Governor Emeka Ihedioha
OWERRI (THE NATION)--Governor Emeka Ihedioha of Imo State has directed the state Attorney General and Commissioner for Justice to look into the cases of juvenile prisoners with a view to releasing them from jail.
Ihedioha, who gave the directive Tuesday when he declared open the Reformation and Reorientation programme for juvenile offenders at the Owerri Custodian Centre of the Nigeria Correctional Service, said he would not hesitate action to release the children held under various charges in custody.
According to the governor, “I thank God that I came here today and I hope our visit here will touch your mind to become responsible members of the society when you come out.
“I’ve directed the Attorney General of the state to liaise with the officials of the Correctional Service to look into the cases of the juvenile prisoners and advise government appropriately. I would not hesitate action on releasing any of them”.
Ihedioha reiterated his commitment to reasonable reforms in the correctional system, especially measures that seek to “correct and not condemn, rehabilitate and not reject, restore and not cast away.
“The necessity to salvage our young ones from the dark clutches of perpetual delinquency cannot be overemphasized”.
While stating that the youths are assets that must be nurtured, treasured and harnessed for national development, the governor called upon the church, faith-based and non-governmental organizations to lend their hands in the efforts to make convicted offenders, especially the juveniles among them, better members of society.

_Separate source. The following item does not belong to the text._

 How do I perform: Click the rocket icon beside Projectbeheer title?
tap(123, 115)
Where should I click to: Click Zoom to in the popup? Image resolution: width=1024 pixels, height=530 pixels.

Earlier, the Senior Special Assistant to the Governor on Information and Advocacy, Adaora Onyechere, highlighted the cardinal objectives of the Save Them Young programme which according to her was centred on reformation, rehabilitation and reintegration of juvenile offenders.
She stated that action must be taken for the development of appropriate correctional programmes like civic education, skills acquisition, remand homes and other non-custodial facilities to assist young offenders.
She traced the factors that lead the youths into crimes to include lack of opportunities, inequality and exclusion.